Что же касается Лунца, неистовость пророков и познания книжников жили в теле слабом, болезненном, быт оказался ему явно не по плечу. В. Ф. Ходасевич в очерке, посвященном Дому искусств, рассказывает:

“Пройдя через кухню и спустившись этажа на два по чугунной винтовой лестнице, можно было очутиться еще в одном коридоре, где день и ночь горела почерневшая электрическая лампочка. Правая стена коридора была глухая, а в левой имелось четыре двери. За каждой дверью — узкая комната в одно окно, находящееся на уровне тесного, мрачного колодцеобразного двора. В комнатах стоял вечный мрак. Раскаленные буржуйки не в силах были бороться с полуподвальной сыростью, и в теплом, но спертом воздухе висел пар. Все это напоминало те зимние помещения, которые в зоологических садах устраиваются для обезьян. Коридор так и звался „обезьянником”. Первую комнату занимал Лев Лунц — вероятно, она-то отчасти и сгубила его здоровье. Его соседом был Грин, автор авантюрных повестей, мрачный туберкулезный человек, ведший бесконечную и безнадежную тяжбу с заправилами „Диска”, не водивший знакомства почти ни с кем и, говорят, занимавшийся дрессировкою тараканов. Последнюю комнату занимал поэт Всеволод Рождественский, в ту пору — скромный ученик Гумилева, ныне — усердный переводчик всевозможных джамбулов.
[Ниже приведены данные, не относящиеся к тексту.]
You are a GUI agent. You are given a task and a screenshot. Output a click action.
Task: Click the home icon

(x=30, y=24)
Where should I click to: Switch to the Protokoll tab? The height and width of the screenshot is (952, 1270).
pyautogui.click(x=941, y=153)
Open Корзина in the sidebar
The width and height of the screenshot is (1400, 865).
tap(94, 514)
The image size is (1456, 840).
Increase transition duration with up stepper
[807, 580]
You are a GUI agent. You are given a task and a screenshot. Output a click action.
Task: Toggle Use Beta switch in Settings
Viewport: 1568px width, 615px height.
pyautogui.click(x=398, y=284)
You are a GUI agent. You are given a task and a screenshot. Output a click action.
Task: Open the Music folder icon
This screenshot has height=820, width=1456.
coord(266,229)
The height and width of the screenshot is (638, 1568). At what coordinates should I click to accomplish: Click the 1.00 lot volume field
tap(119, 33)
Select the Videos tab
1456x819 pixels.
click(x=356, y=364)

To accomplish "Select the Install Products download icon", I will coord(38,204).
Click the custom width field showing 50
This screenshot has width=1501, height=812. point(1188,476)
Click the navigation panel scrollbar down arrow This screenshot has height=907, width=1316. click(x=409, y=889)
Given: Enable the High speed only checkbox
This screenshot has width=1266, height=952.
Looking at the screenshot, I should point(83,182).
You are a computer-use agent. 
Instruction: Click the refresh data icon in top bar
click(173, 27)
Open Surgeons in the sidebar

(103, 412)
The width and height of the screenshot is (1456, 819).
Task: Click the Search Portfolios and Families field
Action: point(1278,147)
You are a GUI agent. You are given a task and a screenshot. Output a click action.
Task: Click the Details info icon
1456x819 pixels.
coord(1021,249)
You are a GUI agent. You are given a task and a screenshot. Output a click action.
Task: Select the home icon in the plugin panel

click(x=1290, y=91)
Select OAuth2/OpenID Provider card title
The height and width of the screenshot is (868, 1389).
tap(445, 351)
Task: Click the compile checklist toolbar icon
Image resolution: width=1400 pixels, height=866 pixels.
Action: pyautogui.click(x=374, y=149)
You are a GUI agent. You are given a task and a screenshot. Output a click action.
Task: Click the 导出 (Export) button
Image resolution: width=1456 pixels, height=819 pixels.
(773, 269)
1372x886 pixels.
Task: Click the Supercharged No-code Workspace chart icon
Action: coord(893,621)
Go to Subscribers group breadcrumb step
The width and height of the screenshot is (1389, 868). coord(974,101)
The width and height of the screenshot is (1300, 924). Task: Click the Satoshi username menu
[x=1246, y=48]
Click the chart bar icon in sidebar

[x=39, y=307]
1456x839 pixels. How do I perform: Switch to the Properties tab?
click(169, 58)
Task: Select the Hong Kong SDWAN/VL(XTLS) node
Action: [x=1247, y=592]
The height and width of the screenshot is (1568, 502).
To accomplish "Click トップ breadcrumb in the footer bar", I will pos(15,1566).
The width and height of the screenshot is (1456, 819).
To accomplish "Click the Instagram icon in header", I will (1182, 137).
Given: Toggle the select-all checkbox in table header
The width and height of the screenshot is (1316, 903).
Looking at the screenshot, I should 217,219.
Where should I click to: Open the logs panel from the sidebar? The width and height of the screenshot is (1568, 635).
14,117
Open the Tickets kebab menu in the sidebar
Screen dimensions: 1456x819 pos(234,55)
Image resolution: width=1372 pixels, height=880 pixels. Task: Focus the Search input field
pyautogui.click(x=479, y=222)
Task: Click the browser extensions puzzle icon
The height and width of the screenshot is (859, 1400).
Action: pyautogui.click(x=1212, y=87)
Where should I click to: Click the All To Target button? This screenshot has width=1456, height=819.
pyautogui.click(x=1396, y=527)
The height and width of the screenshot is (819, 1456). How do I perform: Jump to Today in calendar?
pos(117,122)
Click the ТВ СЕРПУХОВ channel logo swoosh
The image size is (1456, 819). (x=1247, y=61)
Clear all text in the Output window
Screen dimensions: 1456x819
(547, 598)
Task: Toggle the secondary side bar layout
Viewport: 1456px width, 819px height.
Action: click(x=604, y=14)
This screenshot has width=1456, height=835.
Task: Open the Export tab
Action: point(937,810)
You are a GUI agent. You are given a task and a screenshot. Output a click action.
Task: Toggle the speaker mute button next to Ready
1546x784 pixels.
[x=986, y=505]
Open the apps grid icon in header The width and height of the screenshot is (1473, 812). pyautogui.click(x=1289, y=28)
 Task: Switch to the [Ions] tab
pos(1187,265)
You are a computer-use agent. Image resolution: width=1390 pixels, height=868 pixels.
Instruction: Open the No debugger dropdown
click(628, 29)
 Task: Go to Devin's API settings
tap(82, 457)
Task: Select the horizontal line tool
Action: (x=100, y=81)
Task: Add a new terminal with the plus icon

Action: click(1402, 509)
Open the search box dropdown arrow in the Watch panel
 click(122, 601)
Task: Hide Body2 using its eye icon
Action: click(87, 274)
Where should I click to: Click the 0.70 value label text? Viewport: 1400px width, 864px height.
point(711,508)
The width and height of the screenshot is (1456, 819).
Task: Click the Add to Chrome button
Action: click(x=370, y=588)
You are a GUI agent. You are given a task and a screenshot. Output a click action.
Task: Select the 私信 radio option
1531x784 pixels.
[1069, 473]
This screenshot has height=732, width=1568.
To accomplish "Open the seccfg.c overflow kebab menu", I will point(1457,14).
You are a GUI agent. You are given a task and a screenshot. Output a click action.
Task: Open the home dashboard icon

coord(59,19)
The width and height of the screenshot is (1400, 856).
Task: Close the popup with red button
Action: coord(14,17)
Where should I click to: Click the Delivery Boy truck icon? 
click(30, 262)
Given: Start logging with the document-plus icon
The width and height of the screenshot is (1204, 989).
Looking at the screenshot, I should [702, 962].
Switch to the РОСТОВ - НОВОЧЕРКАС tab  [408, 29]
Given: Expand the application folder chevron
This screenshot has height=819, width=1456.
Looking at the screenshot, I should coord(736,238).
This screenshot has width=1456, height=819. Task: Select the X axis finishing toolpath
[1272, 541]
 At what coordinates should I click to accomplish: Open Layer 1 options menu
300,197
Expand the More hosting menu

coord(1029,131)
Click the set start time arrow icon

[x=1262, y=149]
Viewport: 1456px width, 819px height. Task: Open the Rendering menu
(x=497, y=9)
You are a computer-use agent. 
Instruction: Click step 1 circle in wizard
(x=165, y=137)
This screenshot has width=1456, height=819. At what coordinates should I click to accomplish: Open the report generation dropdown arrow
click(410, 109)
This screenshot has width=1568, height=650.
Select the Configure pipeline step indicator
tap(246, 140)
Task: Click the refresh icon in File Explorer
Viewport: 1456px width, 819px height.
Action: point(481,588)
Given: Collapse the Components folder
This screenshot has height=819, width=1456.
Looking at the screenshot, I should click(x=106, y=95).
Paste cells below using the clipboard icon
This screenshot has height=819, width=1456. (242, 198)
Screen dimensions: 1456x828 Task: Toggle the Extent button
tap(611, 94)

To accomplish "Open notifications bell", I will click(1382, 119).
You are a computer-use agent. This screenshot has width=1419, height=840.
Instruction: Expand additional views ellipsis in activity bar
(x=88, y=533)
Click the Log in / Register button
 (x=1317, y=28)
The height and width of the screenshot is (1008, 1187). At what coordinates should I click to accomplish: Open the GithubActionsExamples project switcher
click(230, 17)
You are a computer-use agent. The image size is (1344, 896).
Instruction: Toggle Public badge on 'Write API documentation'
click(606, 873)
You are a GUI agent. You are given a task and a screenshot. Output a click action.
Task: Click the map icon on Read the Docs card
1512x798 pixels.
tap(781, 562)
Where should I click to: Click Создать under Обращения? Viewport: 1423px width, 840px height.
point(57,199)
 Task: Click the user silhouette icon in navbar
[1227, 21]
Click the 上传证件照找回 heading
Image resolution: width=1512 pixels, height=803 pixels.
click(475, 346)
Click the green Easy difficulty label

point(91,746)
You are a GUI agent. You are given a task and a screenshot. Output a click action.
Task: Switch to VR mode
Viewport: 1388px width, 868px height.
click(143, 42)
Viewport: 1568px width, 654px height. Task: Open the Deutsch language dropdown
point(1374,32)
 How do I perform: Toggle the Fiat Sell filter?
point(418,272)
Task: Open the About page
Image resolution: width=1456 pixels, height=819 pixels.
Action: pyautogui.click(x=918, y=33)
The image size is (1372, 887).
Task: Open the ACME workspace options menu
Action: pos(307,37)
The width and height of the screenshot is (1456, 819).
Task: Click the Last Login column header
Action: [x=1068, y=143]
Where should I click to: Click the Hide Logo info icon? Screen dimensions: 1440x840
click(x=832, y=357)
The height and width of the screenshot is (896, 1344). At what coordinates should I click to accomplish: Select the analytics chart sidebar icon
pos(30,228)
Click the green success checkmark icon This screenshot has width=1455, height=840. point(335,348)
Между Грином и Рождественским помещался Владимир Пяст, небольшой поэт, но умный и образованный человек, один из тех романтических неудачников, которых любил Блок. Пяст и был Блоку верным и благородным другом в течение многих лет. Главным несчастием его жизни были припадки душевной болезни, время от времени заставлявшей помещать его в лечебницу. Где-то на Васильевском острове жила его жена с двумя детьми. Весь свой паек и весь скудный заработок отдавал он семье, сам же вел существование вполне нищенское”.

Безрадостная картина: все, помянутые мемуаристом, по-своему обречены — переводы советской поры то же смертное занятие, хоть убивающее не сразу, оно сулит по меньшей мере поэтическую анемию старательному переводчику. Лунц же предпочитал переводить и иных авторов, и по-иному. Так, перевел он для театра “Габима” драму Альфьери, увы, не поставленную, так, собирался — лишь собирался — вместе с Е. Полонской, “серапионовой сестрой”, перевести “Озорные рассказы” Бальзака.